▶ **TEXT EXCERPT**
Closed javiercn closed 6 years ago
Specifically do not redirect POST or similar requests with bodies. MVC sends a 403 Forbidden response for these requests.
@Tratcher Can I get more details on what the differences between these two are?
Redirecting for POST requests was the big inconstancy we noticed. MVC won't redirect a POST request, it returns 403 instead. Rewrite does redirect, and this can cause clients to convert the POST to a GET.
From the triage room, @Tratcher thinks using status code 307 or 308 could be another way to fix this issue.
@Tratcher will investigate some simple things we can do in 2.1. This would technically be a breaking change, but it may be something that we can accept because of the already broken scenarios.
If simple fixes are not applicable, we'll backlog.
@muratg @Tratcher Do we really need to do anything here? Given our plans for HTTPS in 2.1 I would avoid doing anything here. You either/or the new HTTPS stuff or the RedirectToHttps functionality. I don't think we need to support anything here, specially at the cost of a breaking change. I would like to see RedirectToHttpsAttribute vanish from existence in the future as much as posible.
@javiercn the main question is how correct is the implementation in this repo is. RedirectToHttpsAttribute is merely an interesting reference. 301/302 is a problem for POST requests.

[Records from a data collection]
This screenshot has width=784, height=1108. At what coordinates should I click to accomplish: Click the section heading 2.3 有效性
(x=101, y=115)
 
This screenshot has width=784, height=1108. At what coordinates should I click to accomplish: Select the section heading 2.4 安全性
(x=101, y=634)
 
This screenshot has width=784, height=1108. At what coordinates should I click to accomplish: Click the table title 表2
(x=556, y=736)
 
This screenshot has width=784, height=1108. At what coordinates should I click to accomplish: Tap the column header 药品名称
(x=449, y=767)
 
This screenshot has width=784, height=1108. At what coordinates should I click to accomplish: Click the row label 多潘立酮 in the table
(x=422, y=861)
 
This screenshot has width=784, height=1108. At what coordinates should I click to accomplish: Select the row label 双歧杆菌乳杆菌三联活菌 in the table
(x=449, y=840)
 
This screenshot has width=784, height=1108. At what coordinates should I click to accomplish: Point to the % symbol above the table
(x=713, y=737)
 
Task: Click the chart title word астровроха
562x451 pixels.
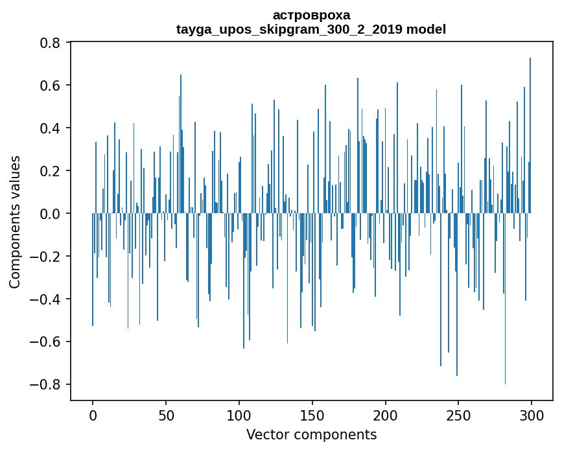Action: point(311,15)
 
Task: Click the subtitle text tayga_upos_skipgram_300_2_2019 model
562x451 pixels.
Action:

▶ **TASK A**
Can you rewrite the HTTPS redirect discussion starting at "Closed javiercn closed" and ending at "POST to a GET.", putting "the MVC framework" in place of "MVC"?
▶ **TASK B**
Can you carry on the discussion about HTTPS redirects for POST requests past its final comment?
This material stands apart from the HTTPS redirect discussion.

▶ **TASK RESULT A**
Closed javiercn closed 6 years ago
Specifically do not redirect POST or similar requests with bodies. the MVC framework sends a 403 Forbidden response for these requests.
@Tratcher Can I get more details on what the differences between these two are?
Redirecting for POST requests was the big inconstancy we noticed. the MVC framework won't redirect a POST request, it returns 403 instead. Rewrite does redirect, and this can cause clients to convert the POST to a GET.

▶ **TASK RESULT B**
@Tratcher I understand 301/302 is a problem for POST requests, but who in real life sends 307/308 as a redirect. I'm ok if the redirect only works for get requests. I think it's better to 400 post requests as you don't want that to silently work (given that the information has already been posted through an insecure channel).
I don't know yet, that's why this marked as Investigate.
307 does look like the correct default. I've verified it works with Chrome, IE, Edge, HttpClient Core (Win) and .NET, and Curl (Win). I'll send a PR.
@Tratcher Are you planning to 307 by default on POST requests?
On all requests.
Per discussion with @Tratcher, the url rewrite middleware supports rewriting urls for functionality similar to require https. We should handle the scenario in a consistent way no matter what option (url rewrite or require https) we decide to use.